Collection entries.
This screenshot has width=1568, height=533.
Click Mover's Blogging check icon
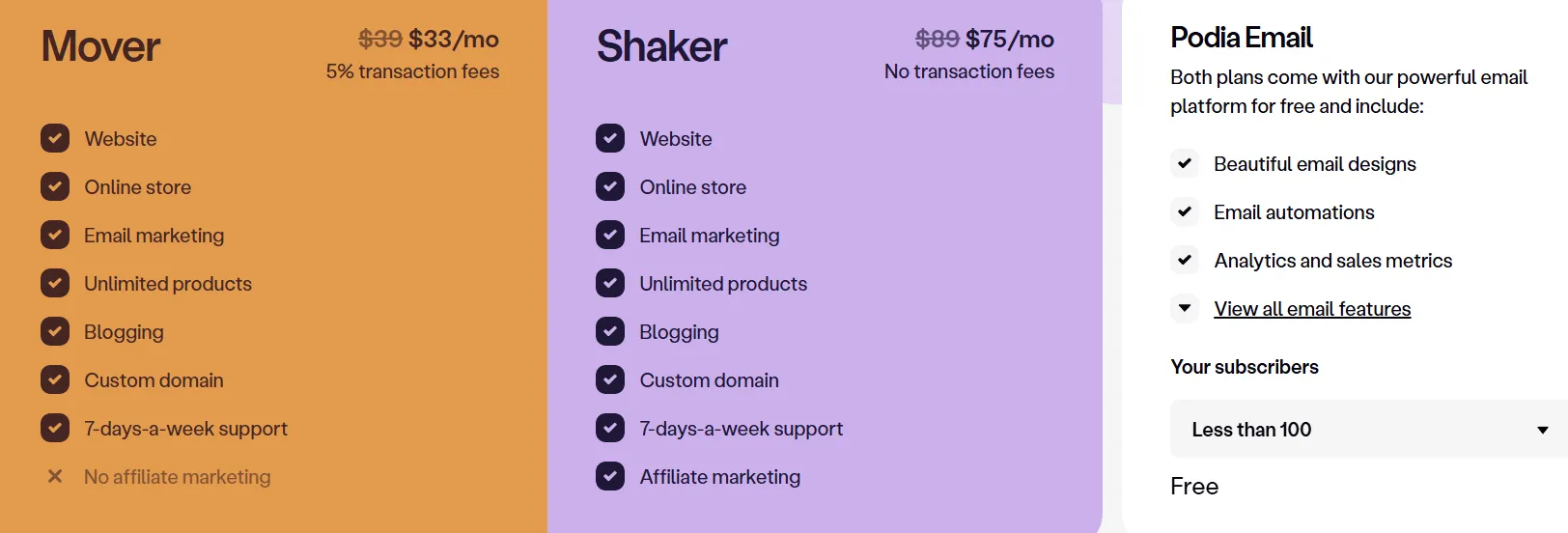[x=55, y=331]
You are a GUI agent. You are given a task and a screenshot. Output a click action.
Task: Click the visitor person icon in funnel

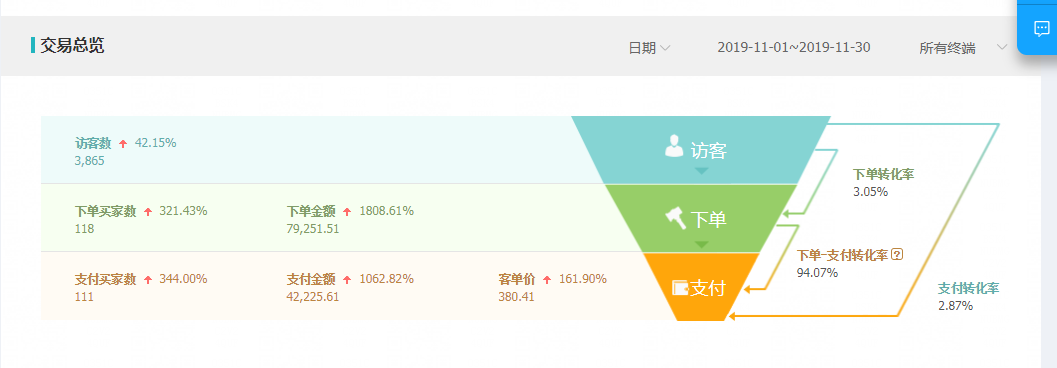pos(674,146)
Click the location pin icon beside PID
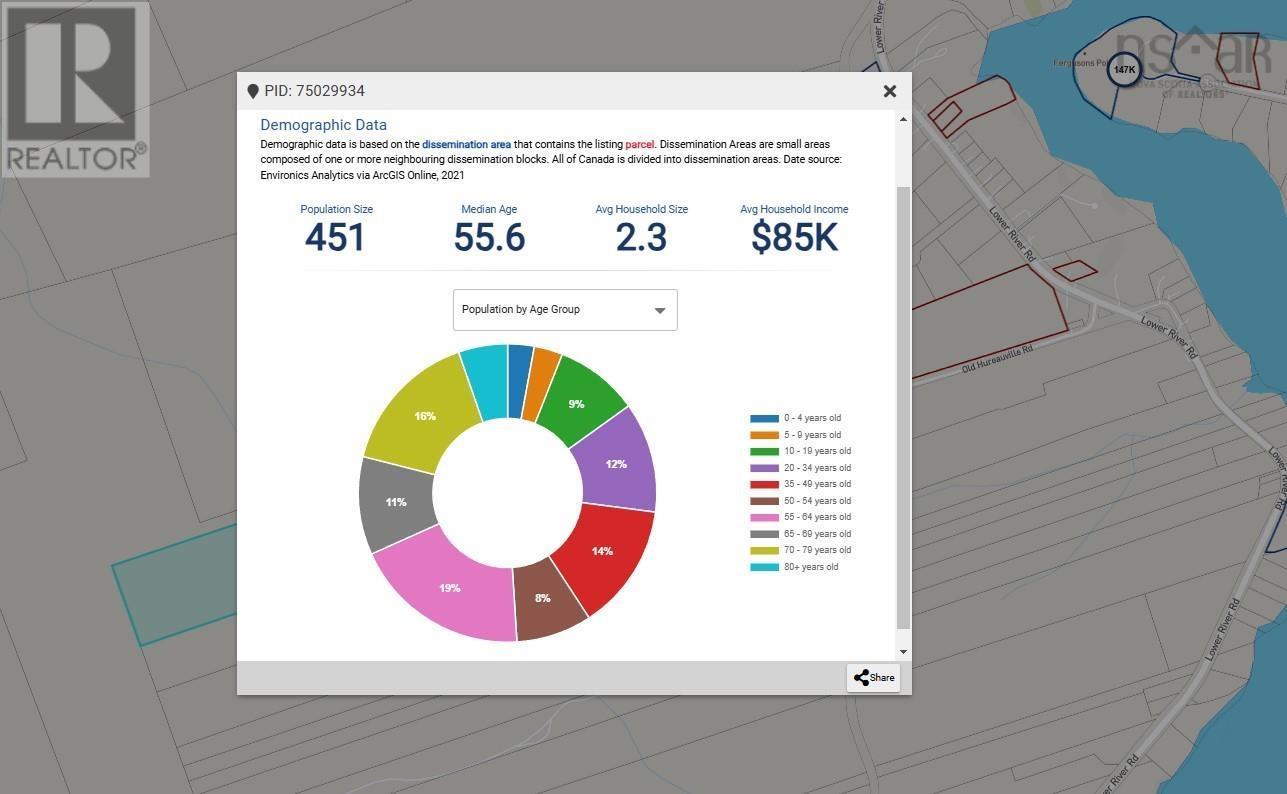 (253, 91)
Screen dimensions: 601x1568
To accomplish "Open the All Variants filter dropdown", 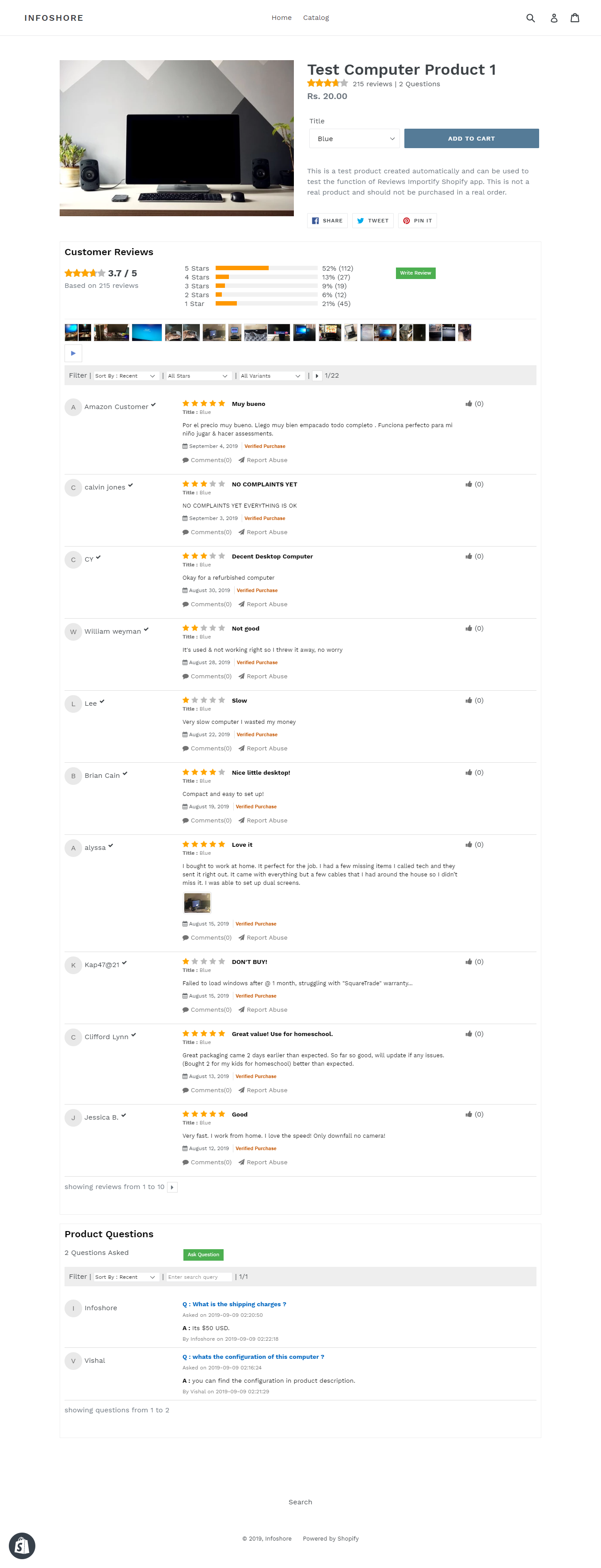I will (272, 376).
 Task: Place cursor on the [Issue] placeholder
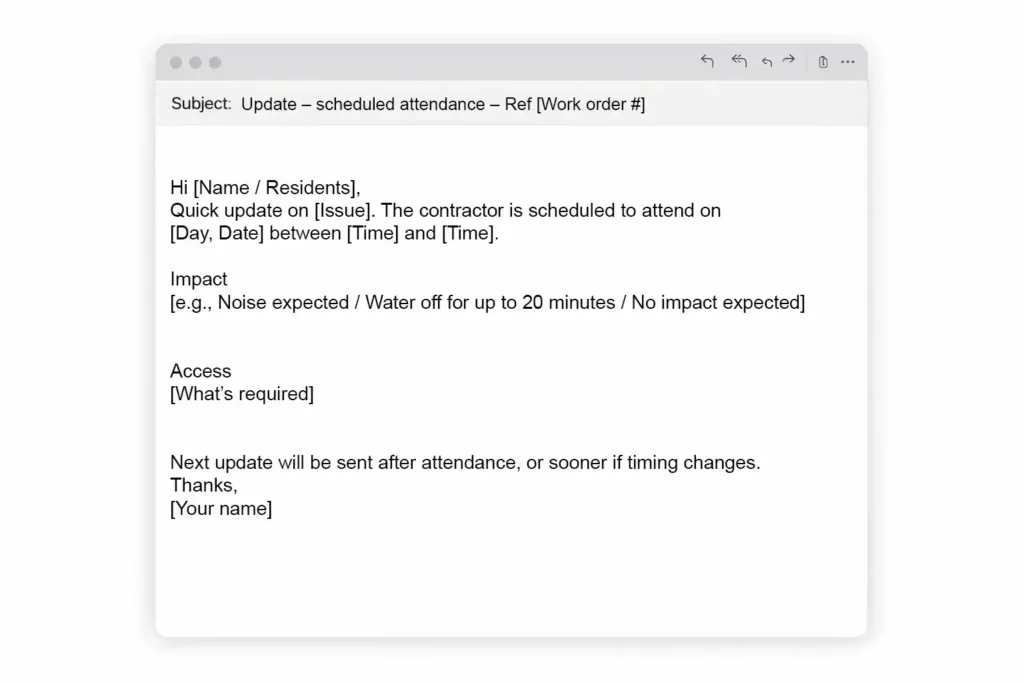click(345, 210)
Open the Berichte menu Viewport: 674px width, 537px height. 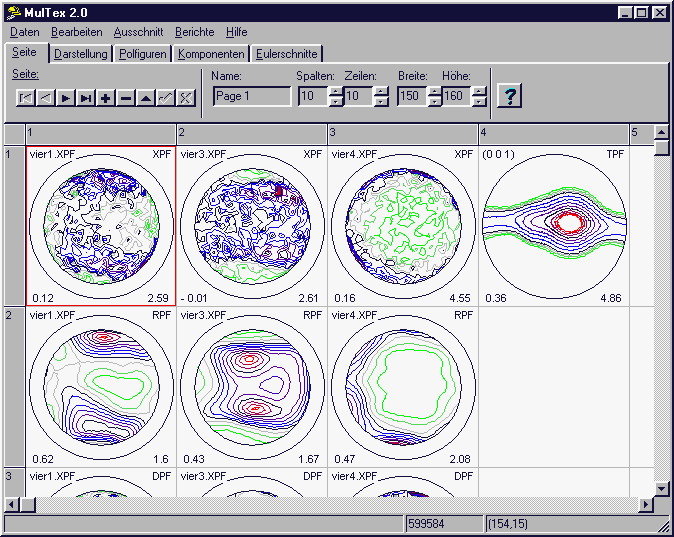tap(194, 32)
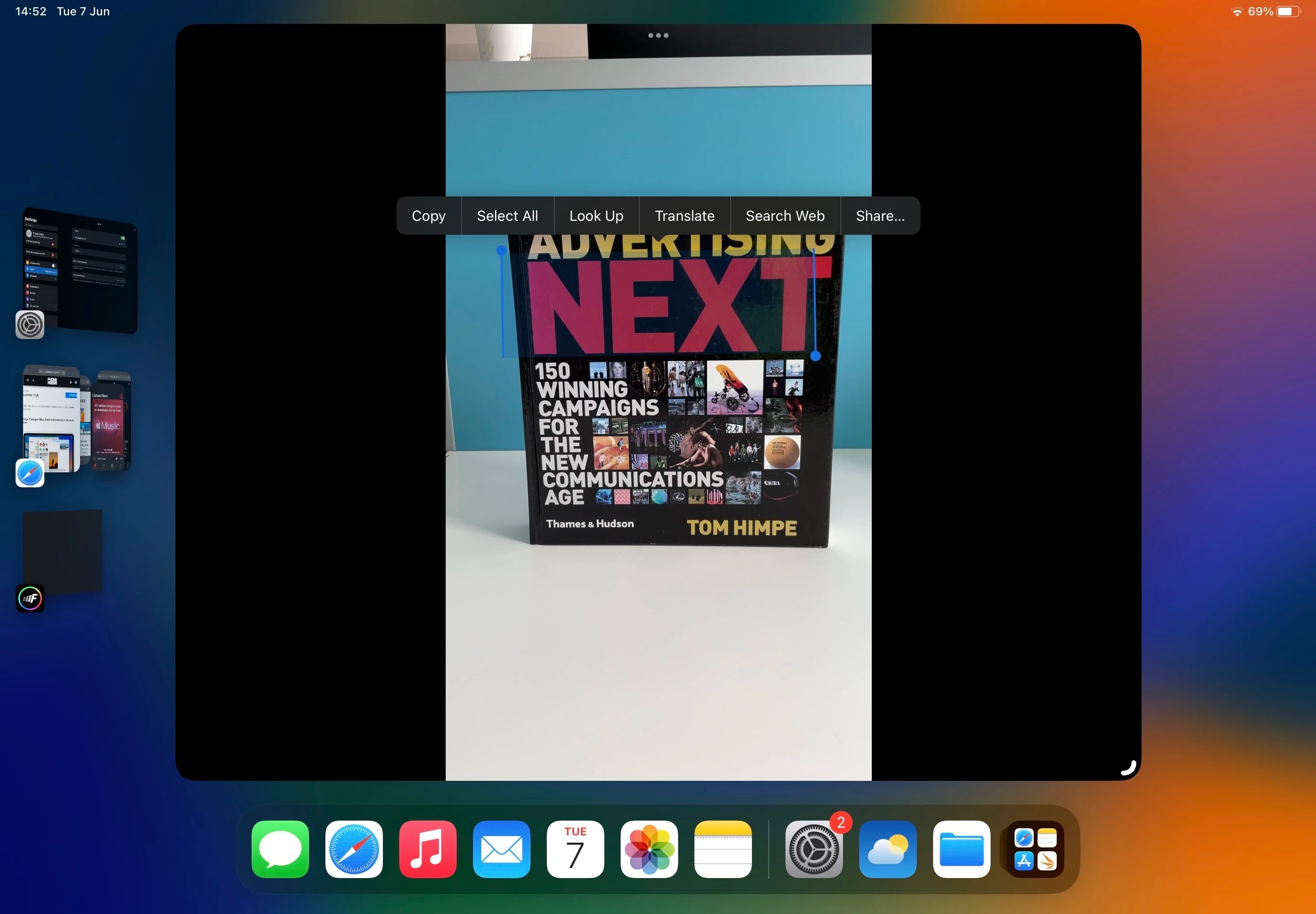
Task: Choose Select All from the text menu
Action: click(x=507, y=216)
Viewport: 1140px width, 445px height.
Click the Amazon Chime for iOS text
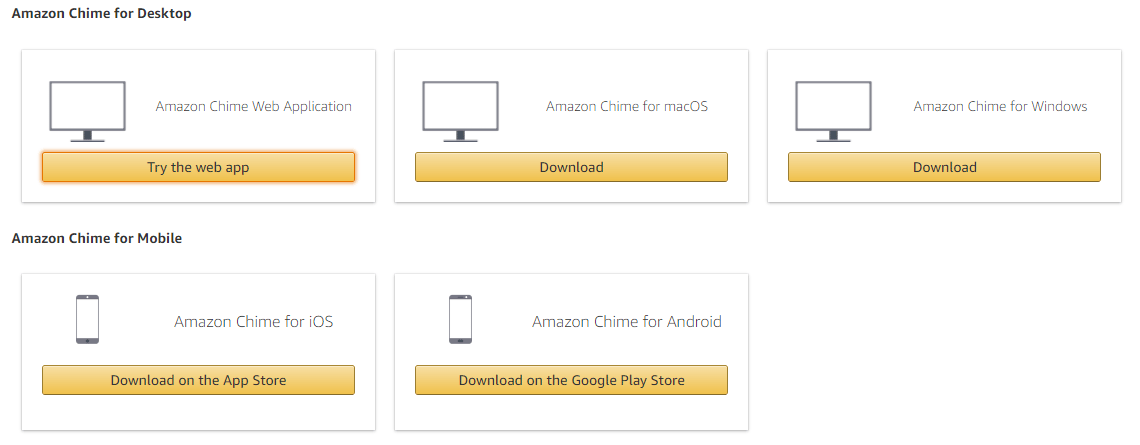click(x=254, y=321)
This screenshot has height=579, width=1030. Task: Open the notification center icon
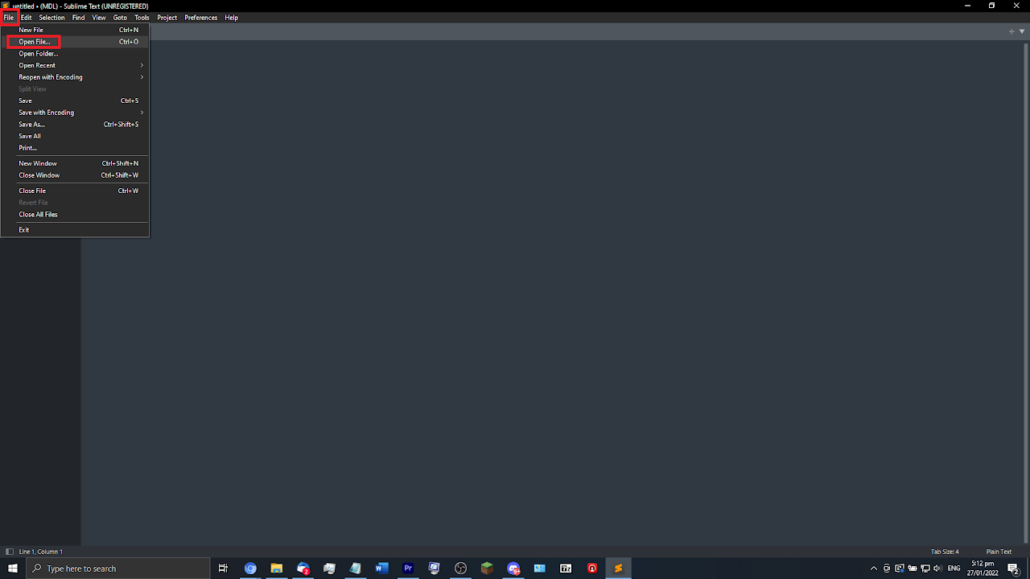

What to do.
Please return every line of the listing above that contains the word "icon".

Written response.
Click Mover's Blogging check icon
Task: Click the visitor person icon in funnel
Click the location pin icon beside PID
This screenshot has height=579, width=1030. Task: Open the notification center icon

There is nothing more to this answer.